TASK GOAL: Can you rewrite all of the material below with "Repertuar" replaced by "Program", changing nothing else and leaving out the pictures?

RECORDS TO USE:
——————————

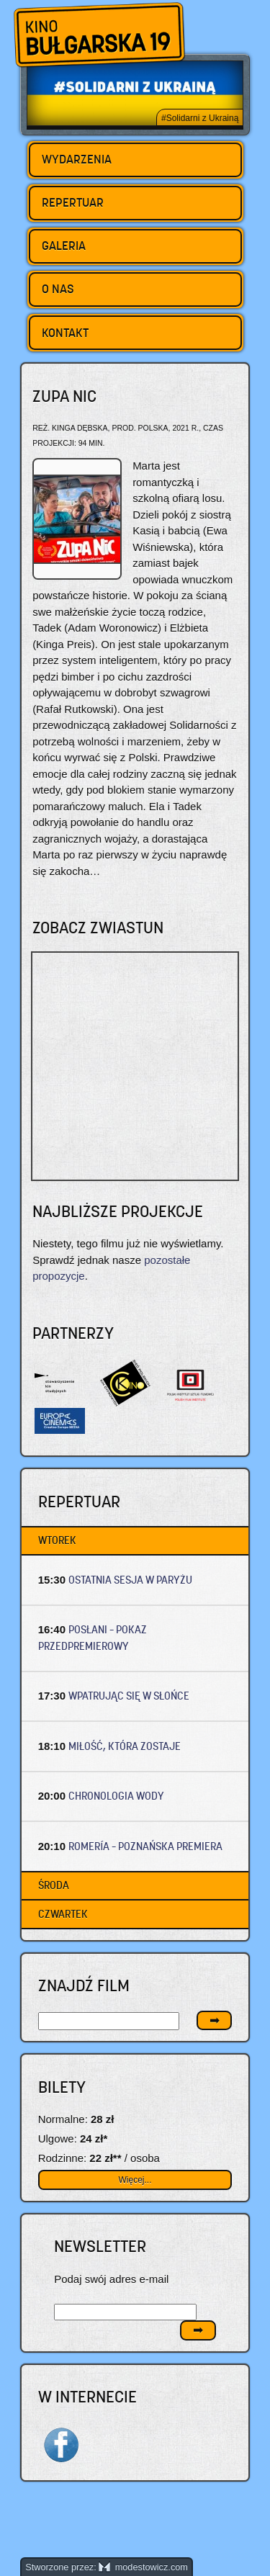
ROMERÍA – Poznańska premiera (145, 1846)
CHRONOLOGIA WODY (116, 1796)
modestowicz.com (143, 2567)
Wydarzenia (77, 159)
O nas (58, 289)
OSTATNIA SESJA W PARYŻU (130, 1580)
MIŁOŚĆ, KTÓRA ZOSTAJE (124, 1746)
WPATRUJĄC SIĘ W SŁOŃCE (128, 1695)
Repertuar (73, 202)
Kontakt (65, 333)
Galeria (64, 245)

——————————

THE RESULT:
ROMERÍA – Poznańska premiera (145, 1846)
CHRONOLOGIA WODY (116, 1796)
modestowicz.com (143, 2567)
Wydarzenia (77, 159)
O nas (58, 289)
OSTATNIA SESJA W PARYŻU (130, 1580)
MIŁOŚĆ, KTÓRA ZOSTAJE (124, 1746)
WPATRUJĄC SIĘ W SŁOŃCE (128, 1695)
Program (73, 202)
Kontakt (65, 333)
Galeria (64, 245)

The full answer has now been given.